* _TO BE DONE_
Rewrite only the part of the records that opens with the line containing "You are a computer-use agent. The" and closes with the line containing "pyautogui.click(x=27, y=187)", swapping "orange" for "red" and leaving everything else unchanged.

* * * * *

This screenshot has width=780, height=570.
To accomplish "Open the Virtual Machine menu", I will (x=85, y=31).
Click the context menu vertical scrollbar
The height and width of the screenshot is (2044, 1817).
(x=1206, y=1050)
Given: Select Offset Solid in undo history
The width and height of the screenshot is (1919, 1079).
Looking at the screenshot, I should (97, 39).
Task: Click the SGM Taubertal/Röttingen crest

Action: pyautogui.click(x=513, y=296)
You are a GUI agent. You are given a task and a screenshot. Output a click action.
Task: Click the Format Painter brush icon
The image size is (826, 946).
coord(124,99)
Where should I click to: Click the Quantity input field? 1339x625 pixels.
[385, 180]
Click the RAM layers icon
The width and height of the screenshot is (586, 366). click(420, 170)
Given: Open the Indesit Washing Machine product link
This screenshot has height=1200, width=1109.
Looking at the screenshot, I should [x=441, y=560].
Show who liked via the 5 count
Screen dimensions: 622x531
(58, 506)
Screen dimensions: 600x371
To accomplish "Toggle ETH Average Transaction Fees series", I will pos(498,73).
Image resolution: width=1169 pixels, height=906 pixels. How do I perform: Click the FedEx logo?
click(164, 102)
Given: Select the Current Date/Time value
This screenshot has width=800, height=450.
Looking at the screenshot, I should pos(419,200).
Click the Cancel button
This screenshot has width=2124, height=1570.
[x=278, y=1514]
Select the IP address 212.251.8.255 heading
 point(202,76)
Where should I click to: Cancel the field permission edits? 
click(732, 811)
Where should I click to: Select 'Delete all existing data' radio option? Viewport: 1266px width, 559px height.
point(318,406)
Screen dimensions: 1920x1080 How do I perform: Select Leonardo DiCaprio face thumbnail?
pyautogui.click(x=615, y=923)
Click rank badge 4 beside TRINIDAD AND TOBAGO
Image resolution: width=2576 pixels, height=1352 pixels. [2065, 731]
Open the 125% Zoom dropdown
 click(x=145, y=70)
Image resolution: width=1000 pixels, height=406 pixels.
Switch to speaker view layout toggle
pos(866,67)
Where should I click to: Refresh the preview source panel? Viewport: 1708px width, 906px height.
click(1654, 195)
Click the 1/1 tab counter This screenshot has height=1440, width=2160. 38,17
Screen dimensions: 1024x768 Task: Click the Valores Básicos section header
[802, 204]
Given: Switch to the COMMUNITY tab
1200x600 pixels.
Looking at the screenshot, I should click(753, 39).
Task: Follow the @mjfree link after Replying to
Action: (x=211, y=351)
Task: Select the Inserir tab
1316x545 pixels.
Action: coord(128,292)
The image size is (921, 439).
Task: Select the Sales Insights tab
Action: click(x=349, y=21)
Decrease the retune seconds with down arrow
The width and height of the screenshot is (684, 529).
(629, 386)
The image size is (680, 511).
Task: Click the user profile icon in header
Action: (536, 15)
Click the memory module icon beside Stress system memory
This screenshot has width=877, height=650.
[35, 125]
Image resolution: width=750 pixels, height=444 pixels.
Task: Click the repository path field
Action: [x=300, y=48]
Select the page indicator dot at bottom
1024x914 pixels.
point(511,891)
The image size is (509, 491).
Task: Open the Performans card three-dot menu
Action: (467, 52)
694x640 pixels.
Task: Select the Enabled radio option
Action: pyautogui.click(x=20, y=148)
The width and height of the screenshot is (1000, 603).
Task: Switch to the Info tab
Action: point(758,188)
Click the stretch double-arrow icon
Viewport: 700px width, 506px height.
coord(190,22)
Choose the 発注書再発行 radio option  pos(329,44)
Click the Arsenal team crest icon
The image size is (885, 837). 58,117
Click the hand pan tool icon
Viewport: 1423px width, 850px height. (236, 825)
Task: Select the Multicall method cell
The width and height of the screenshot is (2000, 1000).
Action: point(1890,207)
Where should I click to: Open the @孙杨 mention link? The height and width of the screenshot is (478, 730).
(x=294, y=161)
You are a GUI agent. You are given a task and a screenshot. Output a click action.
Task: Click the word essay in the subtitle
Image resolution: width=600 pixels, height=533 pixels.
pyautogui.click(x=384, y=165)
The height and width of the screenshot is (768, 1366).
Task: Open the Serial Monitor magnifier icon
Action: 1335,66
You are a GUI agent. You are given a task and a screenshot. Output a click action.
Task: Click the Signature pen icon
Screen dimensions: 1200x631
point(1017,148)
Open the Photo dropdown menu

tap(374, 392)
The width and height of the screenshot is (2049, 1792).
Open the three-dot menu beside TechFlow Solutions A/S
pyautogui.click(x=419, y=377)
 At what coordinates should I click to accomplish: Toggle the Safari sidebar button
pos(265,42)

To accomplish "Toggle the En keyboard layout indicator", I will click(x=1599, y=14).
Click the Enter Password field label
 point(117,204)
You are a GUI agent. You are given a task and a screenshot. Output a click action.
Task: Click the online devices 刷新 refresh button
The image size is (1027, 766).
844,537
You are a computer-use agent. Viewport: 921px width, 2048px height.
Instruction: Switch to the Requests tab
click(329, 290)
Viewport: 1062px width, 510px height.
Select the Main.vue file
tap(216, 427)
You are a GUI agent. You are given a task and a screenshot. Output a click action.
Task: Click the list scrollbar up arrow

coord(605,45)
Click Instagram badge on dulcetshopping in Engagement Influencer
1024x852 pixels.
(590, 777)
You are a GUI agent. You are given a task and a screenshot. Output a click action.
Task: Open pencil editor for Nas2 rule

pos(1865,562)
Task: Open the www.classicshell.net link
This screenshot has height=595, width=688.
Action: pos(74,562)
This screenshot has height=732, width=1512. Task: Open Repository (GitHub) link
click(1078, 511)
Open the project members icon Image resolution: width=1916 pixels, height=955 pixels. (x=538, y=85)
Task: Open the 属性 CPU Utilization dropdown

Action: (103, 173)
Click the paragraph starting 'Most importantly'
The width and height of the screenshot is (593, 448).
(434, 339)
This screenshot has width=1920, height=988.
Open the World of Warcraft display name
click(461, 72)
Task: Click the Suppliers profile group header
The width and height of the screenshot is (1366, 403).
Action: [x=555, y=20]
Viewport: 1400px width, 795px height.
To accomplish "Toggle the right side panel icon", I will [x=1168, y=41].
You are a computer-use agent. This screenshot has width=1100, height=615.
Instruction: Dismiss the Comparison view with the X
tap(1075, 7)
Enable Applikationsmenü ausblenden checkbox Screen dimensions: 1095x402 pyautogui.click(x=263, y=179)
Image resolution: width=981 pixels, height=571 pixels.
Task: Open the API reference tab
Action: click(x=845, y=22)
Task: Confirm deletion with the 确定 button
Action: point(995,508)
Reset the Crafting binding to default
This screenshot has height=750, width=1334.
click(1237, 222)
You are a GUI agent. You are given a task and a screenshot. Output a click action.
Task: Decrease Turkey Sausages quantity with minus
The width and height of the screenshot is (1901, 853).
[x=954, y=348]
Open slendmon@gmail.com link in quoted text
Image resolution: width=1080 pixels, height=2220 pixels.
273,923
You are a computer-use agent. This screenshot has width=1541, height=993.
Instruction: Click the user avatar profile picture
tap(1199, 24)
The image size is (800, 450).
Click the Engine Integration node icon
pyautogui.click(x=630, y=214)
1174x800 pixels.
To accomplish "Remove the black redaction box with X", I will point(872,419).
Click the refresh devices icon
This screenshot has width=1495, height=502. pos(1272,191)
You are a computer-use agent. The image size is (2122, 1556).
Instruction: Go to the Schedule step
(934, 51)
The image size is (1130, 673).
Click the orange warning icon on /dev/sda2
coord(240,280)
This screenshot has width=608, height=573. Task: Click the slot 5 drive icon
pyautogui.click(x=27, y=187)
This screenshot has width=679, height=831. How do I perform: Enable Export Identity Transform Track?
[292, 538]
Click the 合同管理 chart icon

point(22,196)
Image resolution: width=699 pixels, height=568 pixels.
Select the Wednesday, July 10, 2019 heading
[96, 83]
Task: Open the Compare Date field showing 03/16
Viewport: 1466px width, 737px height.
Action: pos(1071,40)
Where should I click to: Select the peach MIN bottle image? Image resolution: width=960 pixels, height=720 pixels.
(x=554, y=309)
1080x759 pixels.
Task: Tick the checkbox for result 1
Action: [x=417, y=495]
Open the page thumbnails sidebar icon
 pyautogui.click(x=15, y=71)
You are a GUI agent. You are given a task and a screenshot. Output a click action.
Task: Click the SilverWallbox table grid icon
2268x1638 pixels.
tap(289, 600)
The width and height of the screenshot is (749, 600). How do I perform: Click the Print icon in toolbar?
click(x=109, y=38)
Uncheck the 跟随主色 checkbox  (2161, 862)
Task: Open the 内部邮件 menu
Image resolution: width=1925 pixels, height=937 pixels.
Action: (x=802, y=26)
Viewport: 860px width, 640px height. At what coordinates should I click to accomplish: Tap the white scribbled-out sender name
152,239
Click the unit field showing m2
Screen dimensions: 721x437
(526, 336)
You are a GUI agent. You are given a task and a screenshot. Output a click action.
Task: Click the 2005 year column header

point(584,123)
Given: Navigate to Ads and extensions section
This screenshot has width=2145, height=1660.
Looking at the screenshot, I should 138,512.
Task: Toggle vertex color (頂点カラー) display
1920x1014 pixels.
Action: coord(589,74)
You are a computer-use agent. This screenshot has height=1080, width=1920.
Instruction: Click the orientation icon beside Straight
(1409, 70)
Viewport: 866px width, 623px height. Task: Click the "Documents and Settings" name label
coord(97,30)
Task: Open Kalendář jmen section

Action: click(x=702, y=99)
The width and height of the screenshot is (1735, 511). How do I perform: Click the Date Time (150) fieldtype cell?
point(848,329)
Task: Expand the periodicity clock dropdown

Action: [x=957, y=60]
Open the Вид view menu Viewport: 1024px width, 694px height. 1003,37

* * * * *

* _EXERCISE RESPONSE_
You are a computer-use agent. The image size is (2122, 1556).
Instruction: Go to the Schedule step
(934, 51)
The image size is (1130, 673).
Click the red warning icon on /dev/sda2
coord(240,280)
This screenshot has width=608, height=573. Task: Click the slot 5 drive icon
pyautogui.click(x=27, y=187)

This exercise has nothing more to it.